→ GOAL: Could you extend the review of the Ravenswood Zinfandel below, picking up right after its final sentence?

→ EXCERPT TO READ:
********
From the Cellar

Just because I started a website called OntarioWineReview.com doesn't mean it's All-Ontario-All-the-Time. When I kick back at night my mood (and sometimes my curiosity) decides my wine of choice. And the title should read, "Uncorked and Un-Screwed Tonight" ... but that just sounds wrong.

Ravenswood 2011 Big River Zinfandel

09 Sep 2014

(July 31, 2014) ... Today I can't imagine the Zinfandel landscape in California without Ravenswood on it; makers of great Zinfandels and their "No Wimpy Wines" moniker seem iconic- they hold up the banner for Zinfandel, and I'm not talking about that cheesy pink stuff your grandma calls Zinfandel - no these wines have a power and strength that is not for the feint of heart, while keeping the robust character of Zinfandel intact.  Ravenswood makes at least 9 different kinds of Zin from appellation specific Old Vines versions to single vineyard offerings, Ravenswood waves their Zinfandel flag high and proud ... it's just surprising that it has only been since 1976 that they have been on this landscape.
********
→ AVAILABLE DATA:
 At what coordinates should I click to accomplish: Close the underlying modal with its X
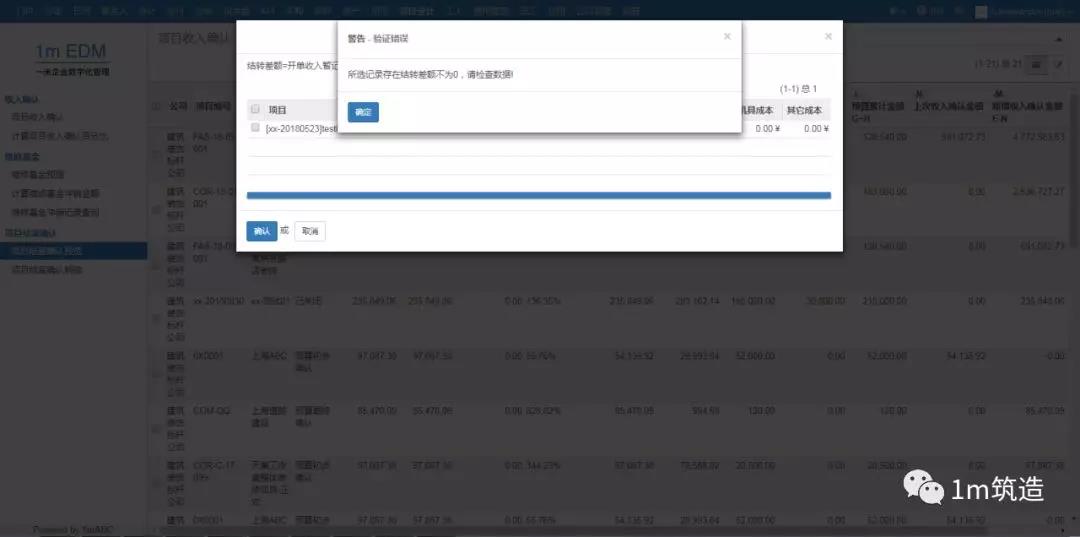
********
→ ANSWER BELOW:
This Big River hails from the prestigious Alexander Valley where plenty of prestigious Cabernets have come.  Vines were planted in 1893, giving the vines the designation of what the Aussie's call tri-century (spanning 3 centuries:  1800 - 1900 - 2000).  This 14-acre vineyard straddles the Alexander Valley and Russian River appellations, but is considered part of the Alexander side.

Nose is full of rich plum, black cherry, vanilla, white pepper and sadly shows hints of its 15% alcohol when first opened, but give it about half an hour in the glass and that blows off.  Palate is big, rich, and gently spiced.  Alcohol seems to be well-integrated on the palate along with Christmas cake, cinnamon and fresh ground pepper on finish.  With time in the glass the wine develops a welcome smoky-plummy finish.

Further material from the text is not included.